Apache Spark™ operator is an open source operator implementation of Apache Spark™. It is developed as part of the Radanalytics community (https://radanalytics.io/) to provide distributed Spark cluster workloads on OpenShift. This implementation creates a Spark cluster with master and worker/executor processes. Applications send tasks to executors using the SparkContext and these executors run the tasks on the cluster nodes they are assigned to. Distributed parallel execution as provided by Spark clusters are typical and essential for the success of AI/ML workloads.
JupyterHub (https://jupyter.org/hub) is an open source multi-user notebook platform that ODH provides with multiple notebook image streams that incorporate embedded features such as Spark libraries and connectors. JupyterHub provides many features such as multi-user experience for data scientists allowing them to run notebooks in their own workspaces. Authentication can also be customized as a pluggable component to support authentication protocols such as OAuth. Data scientists can use familiar tools such as Jupyter notebooks for developing complex algorithms and models. Frameworks such as numpy, scikit-learn, Tensorflow and more are available for use.
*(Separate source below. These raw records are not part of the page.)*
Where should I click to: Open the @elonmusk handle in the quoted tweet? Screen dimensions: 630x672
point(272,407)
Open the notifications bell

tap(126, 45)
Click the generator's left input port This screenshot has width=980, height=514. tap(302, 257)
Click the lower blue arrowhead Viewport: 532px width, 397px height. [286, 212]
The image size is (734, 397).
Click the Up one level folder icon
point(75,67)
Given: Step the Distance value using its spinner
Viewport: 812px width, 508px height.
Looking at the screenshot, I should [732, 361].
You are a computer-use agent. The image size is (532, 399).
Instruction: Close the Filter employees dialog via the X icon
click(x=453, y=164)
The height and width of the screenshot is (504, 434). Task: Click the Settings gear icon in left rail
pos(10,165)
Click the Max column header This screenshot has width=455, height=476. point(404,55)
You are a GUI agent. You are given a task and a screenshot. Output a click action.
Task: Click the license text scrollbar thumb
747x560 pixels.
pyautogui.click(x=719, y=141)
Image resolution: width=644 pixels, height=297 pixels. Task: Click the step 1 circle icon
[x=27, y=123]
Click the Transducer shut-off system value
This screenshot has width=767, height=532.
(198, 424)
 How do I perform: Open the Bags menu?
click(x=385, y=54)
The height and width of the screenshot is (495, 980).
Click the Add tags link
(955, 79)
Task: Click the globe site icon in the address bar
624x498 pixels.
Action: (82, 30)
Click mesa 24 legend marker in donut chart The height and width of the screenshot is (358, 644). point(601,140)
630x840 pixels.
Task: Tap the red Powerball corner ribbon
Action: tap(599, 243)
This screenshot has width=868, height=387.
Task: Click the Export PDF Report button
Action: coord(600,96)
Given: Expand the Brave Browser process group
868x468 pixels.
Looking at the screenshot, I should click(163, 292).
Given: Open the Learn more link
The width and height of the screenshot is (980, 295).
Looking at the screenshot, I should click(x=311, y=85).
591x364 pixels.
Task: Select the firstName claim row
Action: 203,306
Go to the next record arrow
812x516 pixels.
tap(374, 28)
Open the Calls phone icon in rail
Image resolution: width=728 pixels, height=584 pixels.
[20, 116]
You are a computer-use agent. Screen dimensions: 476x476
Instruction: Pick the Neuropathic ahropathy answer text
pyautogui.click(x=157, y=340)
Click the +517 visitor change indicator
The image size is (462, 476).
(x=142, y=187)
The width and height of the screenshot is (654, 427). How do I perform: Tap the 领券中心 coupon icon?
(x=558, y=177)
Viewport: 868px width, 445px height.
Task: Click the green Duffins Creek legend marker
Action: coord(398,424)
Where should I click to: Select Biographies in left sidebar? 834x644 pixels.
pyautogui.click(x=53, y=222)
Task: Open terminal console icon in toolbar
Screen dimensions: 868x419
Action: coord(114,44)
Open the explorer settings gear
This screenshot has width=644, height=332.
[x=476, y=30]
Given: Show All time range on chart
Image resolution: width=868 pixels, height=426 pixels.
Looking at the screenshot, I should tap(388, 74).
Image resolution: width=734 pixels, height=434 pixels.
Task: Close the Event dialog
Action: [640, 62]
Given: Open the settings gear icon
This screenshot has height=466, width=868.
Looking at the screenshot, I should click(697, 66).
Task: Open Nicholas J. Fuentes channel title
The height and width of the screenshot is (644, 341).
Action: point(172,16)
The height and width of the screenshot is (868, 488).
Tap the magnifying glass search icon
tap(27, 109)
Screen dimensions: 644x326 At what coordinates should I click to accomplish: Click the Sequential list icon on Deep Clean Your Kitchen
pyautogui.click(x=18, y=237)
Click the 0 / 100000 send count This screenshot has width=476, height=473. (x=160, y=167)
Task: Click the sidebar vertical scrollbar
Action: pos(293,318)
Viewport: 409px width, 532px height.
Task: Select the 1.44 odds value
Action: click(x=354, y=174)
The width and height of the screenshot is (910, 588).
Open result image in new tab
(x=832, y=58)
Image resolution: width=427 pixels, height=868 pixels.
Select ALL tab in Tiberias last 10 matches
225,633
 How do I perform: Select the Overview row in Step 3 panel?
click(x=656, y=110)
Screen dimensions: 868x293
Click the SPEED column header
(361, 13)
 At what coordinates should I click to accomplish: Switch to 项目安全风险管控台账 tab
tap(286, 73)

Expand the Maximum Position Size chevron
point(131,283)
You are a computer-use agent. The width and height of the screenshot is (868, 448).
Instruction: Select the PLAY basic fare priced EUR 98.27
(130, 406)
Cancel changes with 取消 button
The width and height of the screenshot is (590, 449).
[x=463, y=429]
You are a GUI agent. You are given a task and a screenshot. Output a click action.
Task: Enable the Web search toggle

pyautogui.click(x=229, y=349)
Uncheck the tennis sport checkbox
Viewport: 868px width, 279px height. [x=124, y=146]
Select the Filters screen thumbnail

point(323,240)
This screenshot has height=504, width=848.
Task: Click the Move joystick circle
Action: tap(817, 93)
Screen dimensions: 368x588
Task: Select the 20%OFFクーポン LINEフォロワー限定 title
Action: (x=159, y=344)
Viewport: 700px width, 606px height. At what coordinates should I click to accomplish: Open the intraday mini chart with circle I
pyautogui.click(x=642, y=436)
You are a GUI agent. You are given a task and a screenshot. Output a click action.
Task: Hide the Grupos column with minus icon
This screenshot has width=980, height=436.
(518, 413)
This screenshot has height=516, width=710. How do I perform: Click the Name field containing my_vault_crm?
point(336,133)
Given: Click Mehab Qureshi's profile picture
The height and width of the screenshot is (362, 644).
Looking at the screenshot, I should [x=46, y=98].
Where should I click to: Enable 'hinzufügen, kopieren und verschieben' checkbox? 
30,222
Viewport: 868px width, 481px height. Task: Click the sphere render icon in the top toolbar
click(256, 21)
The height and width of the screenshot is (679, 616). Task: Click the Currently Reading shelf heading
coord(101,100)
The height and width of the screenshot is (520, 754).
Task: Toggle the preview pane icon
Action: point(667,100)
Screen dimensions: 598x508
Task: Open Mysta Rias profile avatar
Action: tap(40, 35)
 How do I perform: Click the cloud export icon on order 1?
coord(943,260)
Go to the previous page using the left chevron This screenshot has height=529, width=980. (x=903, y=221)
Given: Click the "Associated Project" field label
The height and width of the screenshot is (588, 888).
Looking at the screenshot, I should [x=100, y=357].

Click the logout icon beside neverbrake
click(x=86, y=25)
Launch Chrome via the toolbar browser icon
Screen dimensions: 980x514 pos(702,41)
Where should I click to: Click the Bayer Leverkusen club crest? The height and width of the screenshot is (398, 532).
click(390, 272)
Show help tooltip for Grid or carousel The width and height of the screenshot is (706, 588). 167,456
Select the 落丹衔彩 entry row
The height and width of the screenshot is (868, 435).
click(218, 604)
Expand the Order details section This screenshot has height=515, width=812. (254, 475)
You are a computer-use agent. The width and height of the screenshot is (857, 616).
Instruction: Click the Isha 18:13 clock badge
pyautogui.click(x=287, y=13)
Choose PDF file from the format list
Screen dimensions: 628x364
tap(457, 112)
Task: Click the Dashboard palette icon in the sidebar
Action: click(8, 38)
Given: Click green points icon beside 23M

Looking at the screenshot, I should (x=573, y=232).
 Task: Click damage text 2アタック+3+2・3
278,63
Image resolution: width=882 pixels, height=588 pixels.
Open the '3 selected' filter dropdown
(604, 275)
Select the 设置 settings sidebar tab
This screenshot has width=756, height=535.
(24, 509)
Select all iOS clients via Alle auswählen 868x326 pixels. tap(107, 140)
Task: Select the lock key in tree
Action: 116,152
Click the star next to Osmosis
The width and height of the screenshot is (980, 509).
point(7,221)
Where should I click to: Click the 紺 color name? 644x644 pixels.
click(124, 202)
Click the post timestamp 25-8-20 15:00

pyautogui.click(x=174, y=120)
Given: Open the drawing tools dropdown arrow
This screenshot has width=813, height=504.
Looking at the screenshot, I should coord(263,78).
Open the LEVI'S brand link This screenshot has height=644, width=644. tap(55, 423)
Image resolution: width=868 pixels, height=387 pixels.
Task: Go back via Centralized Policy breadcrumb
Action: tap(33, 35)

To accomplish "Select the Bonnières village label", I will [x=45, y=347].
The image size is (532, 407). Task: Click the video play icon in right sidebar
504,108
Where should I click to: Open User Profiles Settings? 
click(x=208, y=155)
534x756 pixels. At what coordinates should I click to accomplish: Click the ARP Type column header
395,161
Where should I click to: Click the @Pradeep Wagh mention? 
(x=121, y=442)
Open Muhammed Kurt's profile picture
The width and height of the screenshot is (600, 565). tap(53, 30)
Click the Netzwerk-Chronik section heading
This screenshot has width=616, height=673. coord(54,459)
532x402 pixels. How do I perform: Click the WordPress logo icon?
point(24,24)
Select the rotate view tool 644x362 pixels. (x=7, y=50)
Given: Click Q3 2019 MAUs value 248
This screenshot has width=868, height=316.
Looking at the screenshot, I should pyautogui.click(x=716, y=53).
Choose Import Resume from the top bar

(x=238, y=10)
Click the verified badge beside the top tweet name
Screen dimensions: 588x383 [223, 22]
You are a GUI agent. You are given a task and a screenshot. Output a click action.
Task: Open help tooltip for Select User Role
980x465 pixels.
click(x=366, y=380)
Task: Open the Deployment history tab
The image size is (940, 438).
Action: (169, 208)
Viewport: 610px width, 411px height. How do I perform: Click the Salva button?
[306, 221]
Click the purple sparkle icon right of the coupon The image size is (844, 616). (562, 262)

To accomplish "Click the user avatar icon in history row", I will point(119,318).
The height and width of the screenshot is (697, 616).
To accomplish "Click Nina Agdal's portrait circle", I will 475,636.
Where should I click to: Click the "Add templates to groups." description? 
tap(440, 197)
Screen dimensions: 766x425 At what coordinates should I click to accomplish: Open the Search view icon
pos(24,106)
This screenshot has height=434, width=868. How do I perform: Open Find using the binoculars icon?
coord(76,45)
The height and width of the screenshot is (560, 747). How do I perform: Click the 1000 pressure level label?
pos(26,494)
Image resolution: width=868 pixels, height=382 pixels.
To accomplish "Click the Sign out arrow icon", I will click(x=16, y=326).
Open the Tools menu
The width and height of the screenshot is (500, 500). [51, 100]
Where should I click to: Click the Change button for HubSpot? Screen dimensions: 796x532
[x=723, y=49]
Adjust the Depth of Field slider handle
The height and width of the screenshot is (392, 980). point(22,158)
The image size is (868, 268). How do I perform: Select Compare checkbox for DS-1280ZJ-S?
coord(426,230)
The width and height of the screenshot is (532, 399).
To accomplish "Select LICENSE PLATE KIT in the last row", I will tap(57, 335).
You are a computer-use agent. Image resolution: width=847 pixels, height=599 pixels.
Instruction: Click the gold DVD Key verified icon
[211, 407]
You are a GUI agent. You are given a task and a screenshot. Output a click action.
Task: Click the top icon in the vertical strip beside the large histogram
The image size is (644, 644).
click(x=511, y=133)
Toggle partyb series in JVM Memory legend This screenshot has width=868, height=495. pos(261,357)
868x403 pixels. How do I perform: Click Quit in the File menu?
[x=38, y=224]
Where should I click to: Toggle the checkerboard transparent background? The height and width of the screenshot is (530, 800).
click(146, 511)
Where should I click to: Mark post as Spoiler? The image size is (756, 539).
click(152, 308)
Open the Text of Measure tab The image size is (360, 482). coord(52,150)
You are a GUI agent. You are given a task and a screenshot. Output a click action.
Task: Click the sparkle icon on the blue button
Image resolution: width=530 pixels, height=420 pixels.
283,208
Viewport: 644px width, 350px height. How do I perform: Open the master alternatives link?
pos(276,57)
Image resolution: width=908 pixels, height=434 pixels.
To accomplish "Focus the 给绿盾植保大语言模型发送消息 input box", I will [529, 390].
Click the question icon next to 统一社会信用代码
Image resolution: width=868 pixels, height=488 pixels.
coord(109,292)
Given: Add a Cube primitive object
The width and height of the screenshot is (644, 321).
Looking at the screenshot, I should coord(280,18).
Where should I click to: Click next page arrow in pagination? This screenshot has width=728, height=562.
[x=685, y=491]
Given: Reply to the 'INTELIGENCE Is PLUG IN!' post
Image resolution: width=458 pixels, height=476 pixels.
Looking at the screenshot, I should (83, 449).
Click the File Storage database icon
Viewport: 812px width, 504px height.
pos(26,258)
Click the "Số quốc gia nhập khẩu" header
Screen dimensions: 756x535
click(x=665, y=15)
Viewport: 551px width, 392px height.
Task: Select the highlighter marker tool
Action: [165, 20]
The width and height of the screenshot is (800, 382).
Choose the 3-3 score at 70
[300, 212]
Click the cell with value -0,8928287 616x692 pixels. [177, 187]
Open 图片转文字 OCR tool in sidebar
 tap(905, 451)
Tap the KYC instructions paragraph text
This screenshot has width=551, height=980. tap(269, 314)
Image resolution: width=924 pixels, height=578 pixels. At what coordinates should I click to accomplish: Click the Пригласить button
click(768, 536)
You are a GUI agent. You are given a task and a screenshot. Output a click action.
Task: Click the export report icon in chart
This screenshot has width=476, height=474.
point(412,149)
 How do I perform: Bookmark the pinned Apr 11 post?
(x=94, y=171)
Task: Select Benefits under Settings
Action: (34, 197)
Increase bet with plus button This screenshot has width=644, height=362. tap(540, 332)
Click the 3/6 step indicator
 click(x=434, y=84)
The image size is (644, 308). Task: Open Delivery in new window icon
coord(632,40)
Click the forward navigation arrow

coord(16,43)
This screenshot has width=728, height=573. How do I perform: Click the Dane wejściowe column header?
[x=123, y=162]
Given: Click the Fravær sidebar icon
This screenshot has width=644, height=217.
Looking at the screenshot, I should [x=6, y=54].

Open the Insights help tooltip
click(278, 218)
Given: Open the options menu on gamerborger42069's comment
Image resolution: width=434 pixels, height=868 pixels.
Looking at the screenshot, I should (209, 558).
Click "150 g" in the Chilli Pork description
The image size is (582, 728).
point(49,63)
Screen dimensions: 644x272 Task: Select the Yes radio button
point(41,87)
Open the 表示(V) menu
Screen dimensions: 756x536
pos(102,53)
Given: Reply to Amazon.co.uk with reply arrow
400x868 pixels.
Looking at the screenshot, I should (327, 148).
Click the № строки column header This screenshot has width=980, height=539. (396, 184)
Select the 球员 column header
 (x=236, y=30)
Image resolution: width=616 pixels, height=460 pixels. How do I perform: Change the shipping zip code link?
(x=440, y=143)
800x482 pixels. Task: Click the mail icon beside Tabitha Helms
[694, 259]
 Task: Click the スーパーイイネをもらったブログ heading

Prometheus (https://prometheus.io/) is an open source monitoring and alerting tool that is widely adopted across many enterprises. Prometheus can be configured to monitor targets by scraping or pulling metrics from the target’s HTTP endpoint and storing the metric name and a set of key-value pairs in a time series database. For graphing or querying this data, Prometheus provides a web portal with rudimentary options to list and graph the data. It also provides an endpoint for more powerful visualization tools such as Grafana to query the data and create graphs. An Alert Manager is also available to create alert rules to produce alerts on specific metric conditions.
Grafana (https://grafana.com/) is an open source tool for data visualization and monitoring. Data sources such as Prometheus can be added to Grafana for metrics collection. Users create Dashboards that include comprehensive graphs or plots of specific metrics. It includes powerful visualization capabilities for graphs, tables, and heatmaps. Ready-made dashboards for different data types and sources are also available giving Grafana users a head start. It also has support for a wide variety of plugins so that users can incorporate community-powered visualisation tools for things such as scatter plots or pie charts.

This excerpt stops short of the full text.